From the first line to the last, write out the records exactly.

▸ **SOURCE INFORMATION**
▬▬▬▬▬▬▬▬▬▬
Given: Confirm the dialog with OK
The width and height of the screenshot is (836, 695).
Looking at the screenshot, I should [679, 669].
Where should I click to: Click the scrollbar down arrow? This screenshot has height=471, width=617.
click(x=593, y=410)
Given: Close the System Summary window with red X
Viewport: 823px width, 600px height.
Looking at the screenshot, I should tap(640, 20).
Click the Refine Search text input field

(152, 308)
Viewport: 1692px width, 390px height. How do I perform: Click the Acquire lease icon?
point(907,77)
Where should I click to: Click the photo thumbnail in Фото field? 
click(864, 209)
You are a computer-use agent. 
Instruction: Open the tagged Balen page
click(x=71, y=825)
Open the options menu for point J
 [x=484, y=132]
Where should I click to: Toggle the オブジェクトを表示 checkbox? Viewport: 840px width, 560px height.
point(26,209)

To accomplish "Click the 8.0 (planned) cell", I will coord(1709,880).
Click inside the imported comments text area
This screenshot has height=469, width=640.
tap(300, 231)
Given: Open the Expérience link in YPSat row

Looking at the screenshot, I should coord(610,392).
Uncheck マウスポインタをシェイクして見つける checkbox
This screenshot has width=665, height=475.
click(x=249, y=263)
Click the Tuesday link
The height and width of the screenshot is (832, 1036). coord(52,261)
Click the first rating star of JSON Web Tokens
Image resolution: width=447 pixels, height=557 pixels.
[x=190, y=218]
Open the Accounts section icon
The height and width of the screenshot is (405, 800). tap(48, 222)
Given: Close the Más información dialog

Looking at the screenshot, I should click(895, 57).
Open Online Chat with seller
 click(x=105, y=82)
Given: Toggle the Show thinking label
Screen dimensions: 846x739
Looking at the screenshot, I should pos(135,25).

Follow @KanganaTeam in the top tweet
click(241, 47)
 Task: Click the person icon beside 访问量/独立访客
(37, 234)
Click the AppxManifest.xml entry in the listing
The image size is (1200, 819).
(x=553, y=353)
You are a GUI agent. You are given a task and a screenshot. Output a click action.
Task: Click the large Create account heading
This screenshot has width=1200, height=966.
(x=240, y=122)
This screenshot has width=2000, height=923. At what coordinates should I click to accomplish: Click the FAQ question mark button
▬▬▬▬▬▬▬▬▬▬
▸ **RESULT OF THIS TASK**
Given: Confirm the dialog with OK
The width and height of the screenshot is (836, 695).
Looking at the screenshot, I should [679, 669].
Where should I click to: Click the scrollbar down arrow? This screenshot has height=471, width=617.
click(x=593, y=410)
Given: Close the System Summary window with red X
Viewport: 823px width, 600px height.
Looking at the screenshot, I should tap(640, 20).
Click the Refine Search text input field

(152, 308)
Viewport: 1692px width, 390px height. How do I perform: Click the Acquire lease icon?
point(907,77)
Where should I click to: Click the photo thumbnail in Фото field? 
click(864, 209)
You are a computer-use agent. 
Instruction: Open the tagged Balen page
click(x=71, y=825)
Open the options menu for point J
 [x=484, y=132]
Where should I click to: Toggle the オブジェクトを表示 checkbox? Viewport: 840px width, 560px height.
point(26,209)

To accomplish "Click the 8.0 (planned) cell", I will coord(1709,880).
Click inside the imported comments text area
This screenshot has height=469, width=640.
tap(300, 231)
Given: Open the Expérience link in YPSat row

Looking at the screenshot, I should coord(610,392).
Uncheck マウスポインタをシェイクして見つける checkbox
This screenshot has width=665, height=475.
click(x=249, y=263)
Click the Tuesday link
The height and width of the screenshot is (832, 1036). coord(52,261)
Click the first rating star of JSON Web Tokens
Image resolution: width=447 pixels, height=557 pixels.
[x=190, y=218]
Open the Accounts section icon
The height and width of the screenshot is (405, 800). tap(48, 222)
Given: Close the Más información dialog

Looking at the screenshot, I should click(895, 57).
Open Online Chat with seller
 click(x=105, y=82)
Given: Toggle the Show thinking label
Screen dimensions: 846x739
Looking at the screenshot, I should pos(135,25).

Follow @KanganaTeam in the top tweet
click(241, 47)
 Task: Click the person icon beside 访问量/独立访客
(37, 234)
Click the AppxManifest.xml entry in the listing
The image size is (1200, 819).
(x=553, y=353)
You are a GUI agent. You are given a task and a screenshot. Output a click action.
Task: Click the large Create account heading
This screenshot has width=1200, height=966.
(x=240, y=122)
This screenshot has width=2000, height=923. At what coordinates should I click to accomplish: Click the FAQ question mark button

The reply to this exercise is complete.